Bombus kashmirensis

Scientific classification
- Kingdom: Animalia
- Phylum: Arthropoda
- Class: Insecta
- Order: Hymenoptera
- Family: Apidae
- Genus: Bombus
- Subgenus: Alpigenobombus
- Species: B. kashmirensis
- Binomial name: Bombus kashmirensis Friese, 1909
- Synonyms: Bombus mastrucatus subsp. kashmirensis Friese, 1909 Bombus mastrucatus subsp. stramineus Friese, 1909 Bombus tetrachromus Cockerell, 1909 Alpigenobombus pulcherrimus Skorikov, 1914 Bombus (Mastrucatobombus) mastrucatus subsp. meinertzhageni Richards, 1928 Alpigenobombus pulcherrimus var. albidocaudatus Skorikov, 1914

= Bombus kashmirensis =

- Genus: Bombus
- Species: kashmirensis
- Authority: Friese, 1909
- Synonyms: Bombus mastrucatus subsp. kashmirensis Friese, 1909 Bombus mastrucatus subsp. stramineus Friese, 1909 Bombus tetrachromus Cockerell, 1909 Alpigenobombus pulcherrimus Skorikov, 1914 Bombus (Mastrucatobombus) mastrucatus subsp. meinertzhageni Richards, 1928 Alpigenobombus pulcherrimus var. albidocaudatus Skorikov, 1914

Species of bee

Bombus kashmirensis is a high-altitude bumblebee species native to the Himalaya and Hengduan mountain ranges.

== Appearance ==
Females have wings that are nearly clear with dark brown veins. Their body hair is medium to long. The oculo-malar area (the space between the eye and the mandible) is shorter than it is broad. The clypeus (the front part of the face) is slightly raised in the center, interrupting the transverse groove. The hair on the side of the thorax and the scutellum is either white or yellow. A key identifying feature is the hair on the fifth abdominal segment, which is orange with distinctive white tips.

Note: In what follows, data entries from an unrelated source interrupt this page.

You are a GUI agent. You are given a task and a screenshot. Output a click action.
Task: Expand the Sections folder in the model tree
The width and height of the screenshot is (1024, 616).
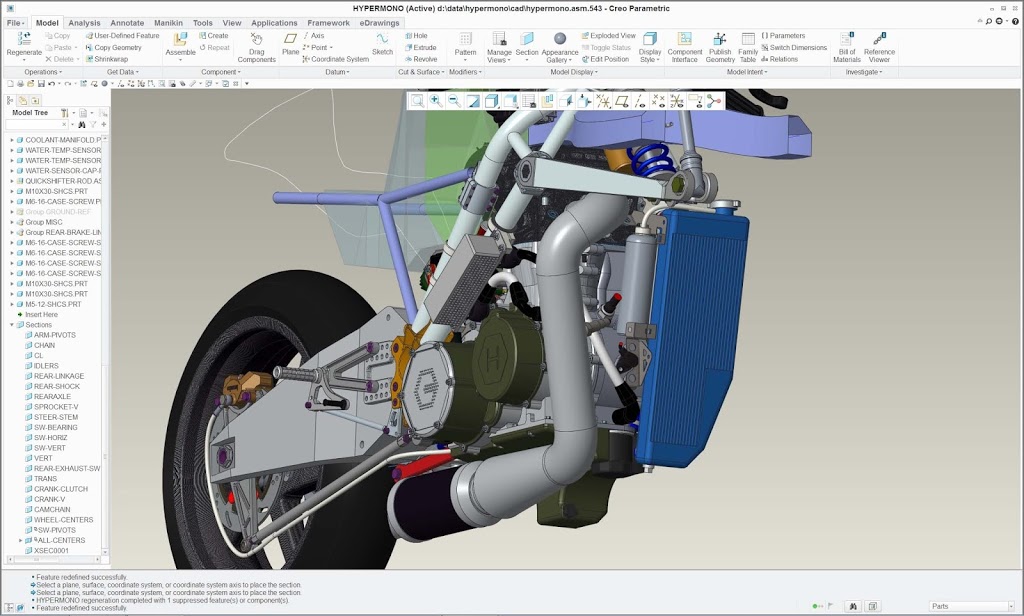[x=12, y=325]
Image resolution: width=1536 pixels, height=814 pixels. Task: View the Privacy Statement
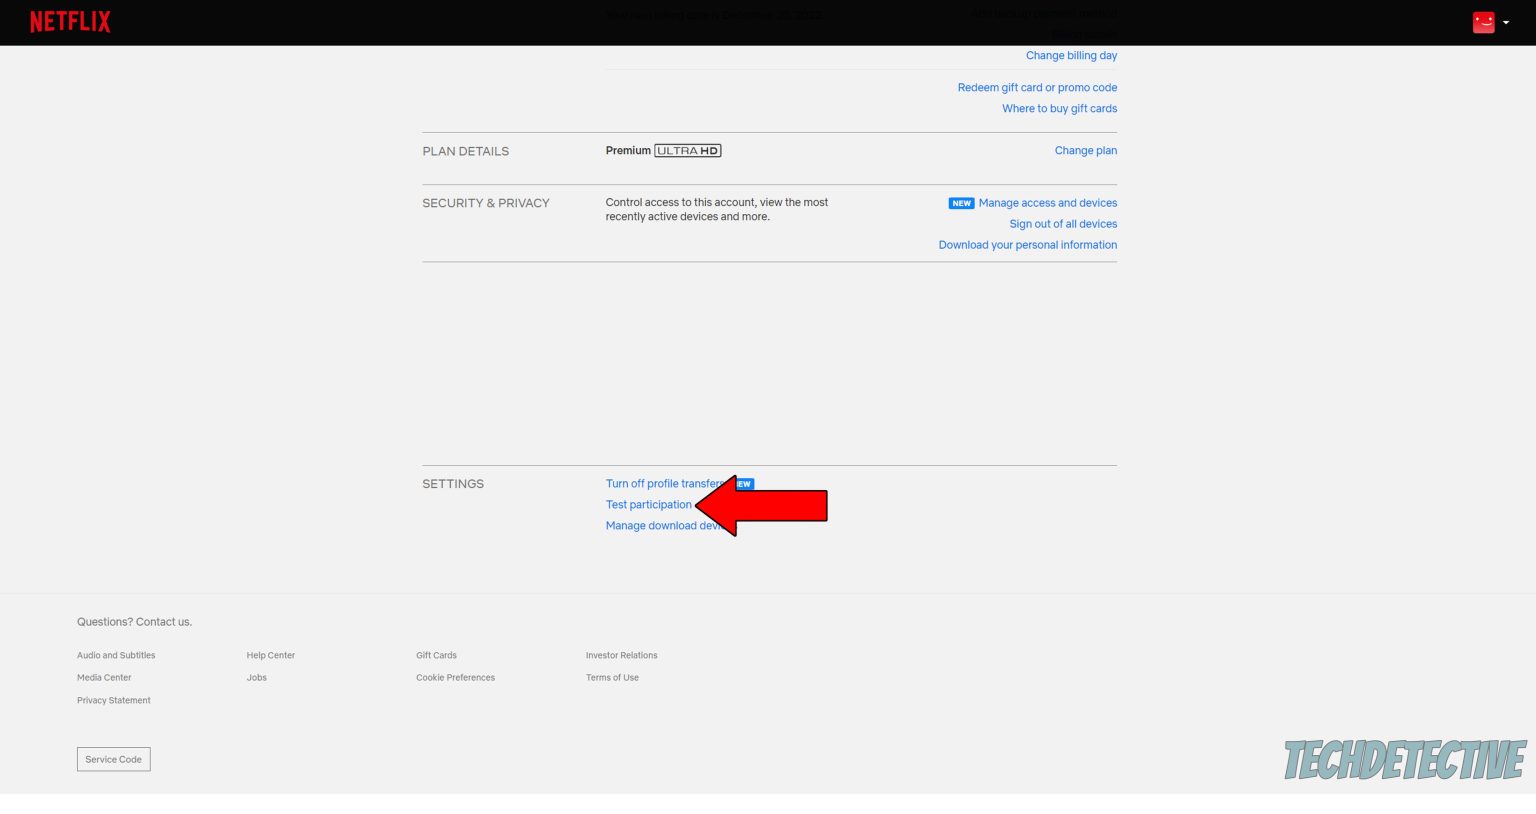113,700
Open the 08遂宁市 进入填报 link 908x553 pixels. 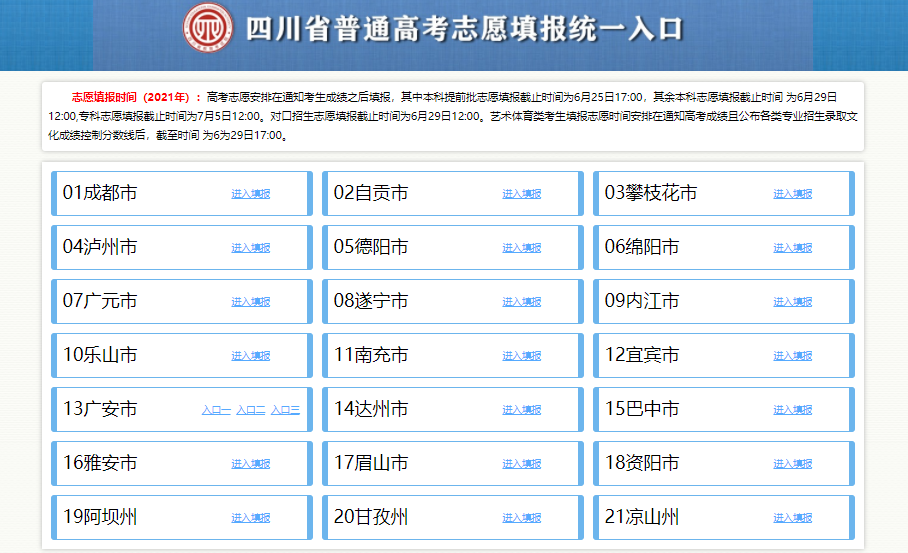point(522,302)

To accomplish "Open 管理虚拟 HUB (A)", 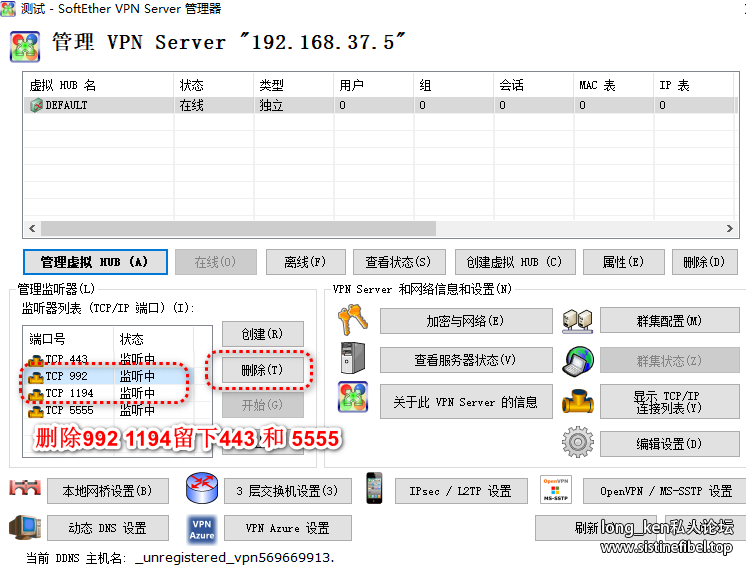I will tap(94, 262).
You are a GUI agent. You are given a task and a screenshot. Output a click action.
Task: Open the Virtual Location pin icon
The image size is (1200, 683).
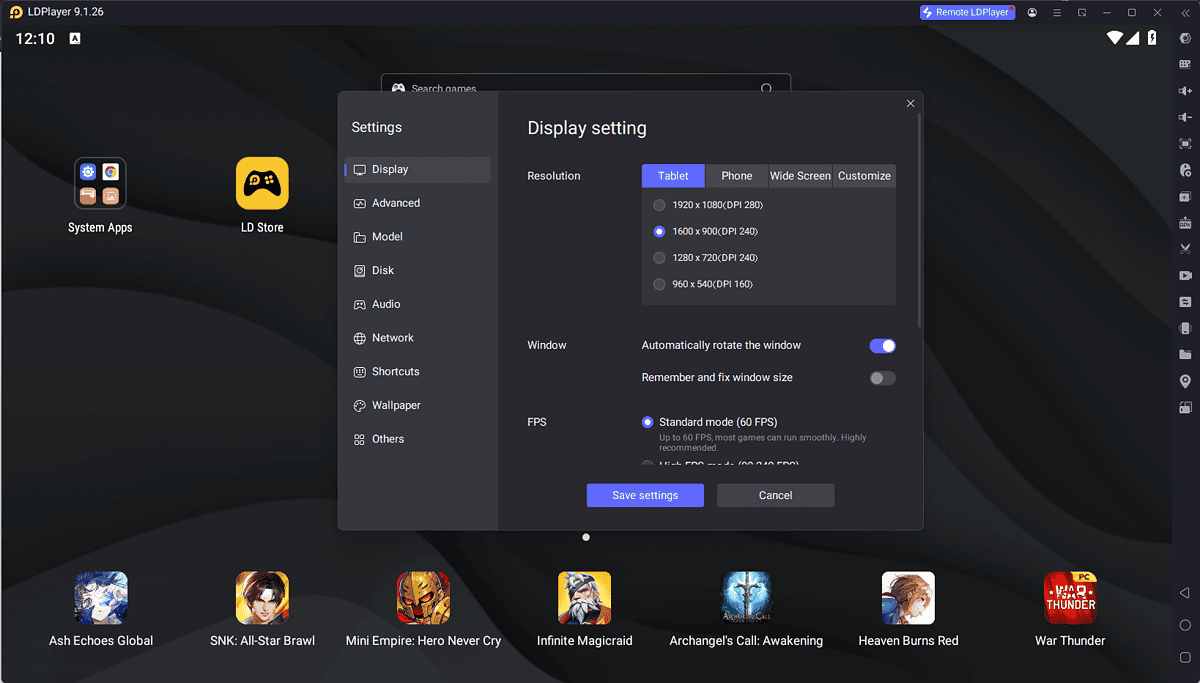(x=1185, y=381)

Males also have nearly clear wings with dark brown veins and medium to long hair. A notable characteristic is that the male eye is distinctly enlarged compared to the female eye. The male genitalia have a long gonostylus that is convexly rounded at the tip, and a strongly recurved penis-valve head that forms a broad hook. The hair on the side of the thorax is yellow or white, extending to the midleg bases. The third abdominal segment is usually predominantly black, and the sides of fifth and sixth segments have orange hair at the base with white tips.

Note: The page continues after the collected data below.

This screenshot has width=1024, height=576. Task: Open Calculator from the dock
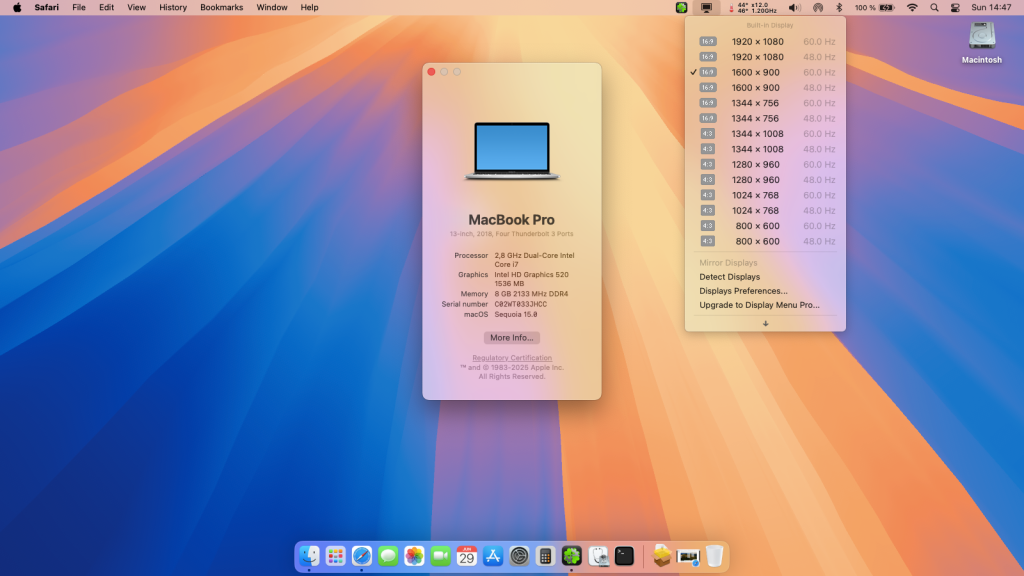tap(545, 556)
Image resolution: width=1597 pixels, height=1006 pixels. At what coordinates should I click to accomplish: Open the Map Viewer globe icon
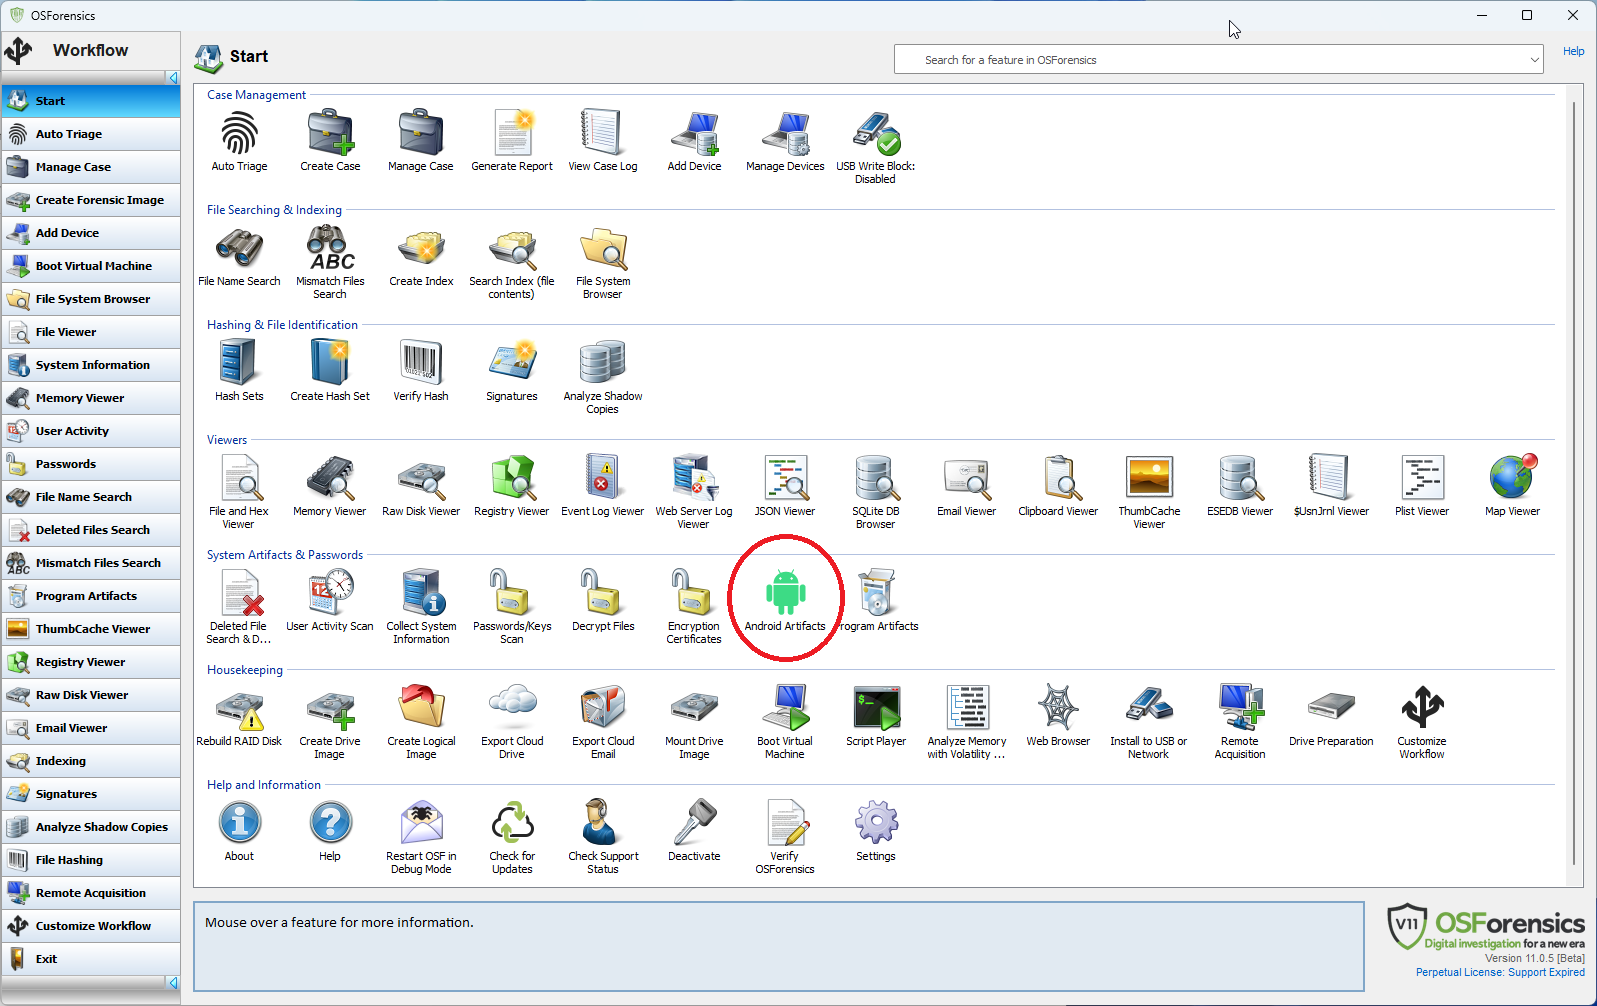(1511, 479)
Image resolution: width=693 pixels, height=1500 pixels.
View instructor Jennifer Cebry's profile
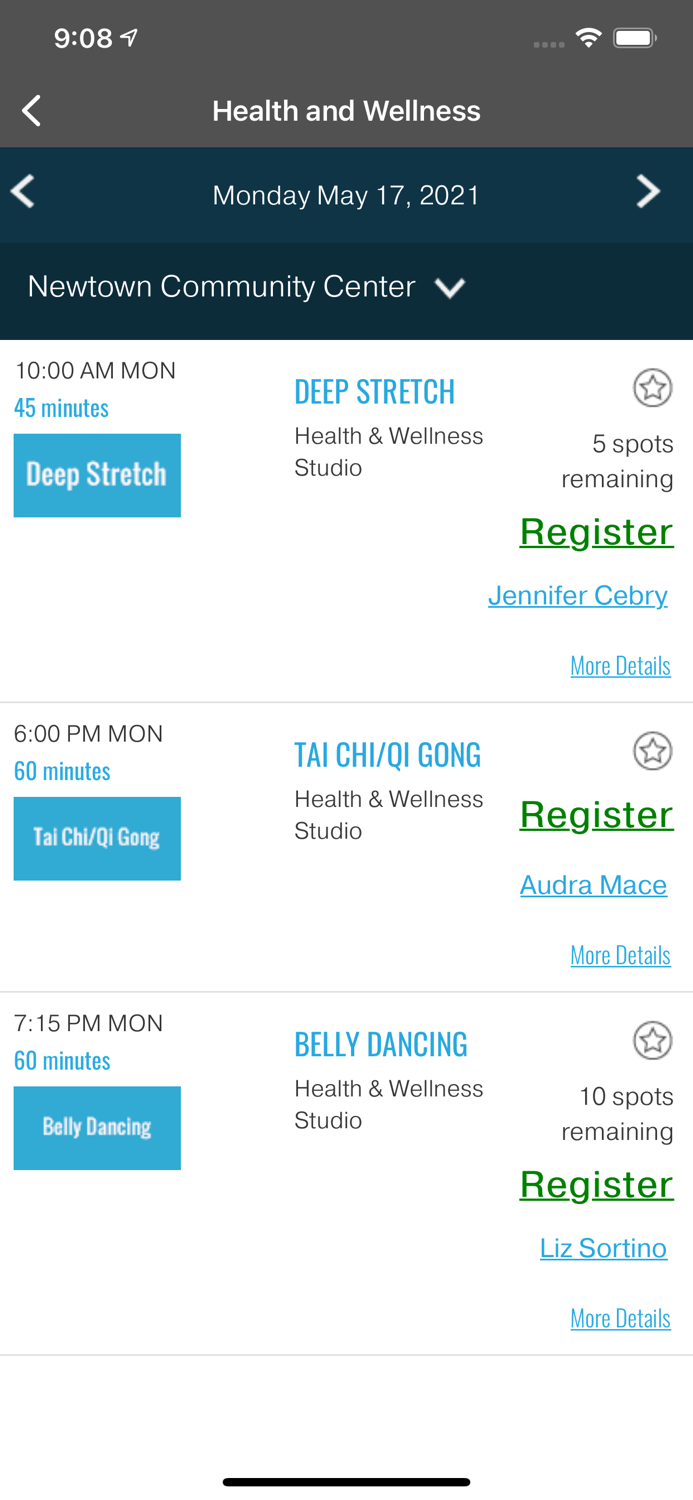(x=577, y=596)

In the wetter southern and eastern parts of its range, it has a white-banded pattern to mimic the abundant B. rufofasciatus and B. prshewalskyi. In the more arid north-western parts (the trans-Himalaya), it has a yellow-banded pattern to mimic the common local species B. keriensis.

== Distribution ==
B. kashmirensis is found in the high mountains of Pakistan, India, Nepal, and China (Tibet, Qinghai, Sichuan, Gansu). It has been recorded at elevations from 2,272 meters up to an impressive 4,800 meters. It lives primarily above the tree line in the alpine zone and can even be found in the semi-arid trans-Himalaya. Queens have been observed foraging on flowers at 4,000 meters in heavy snowfall, demonstrating their hardiness.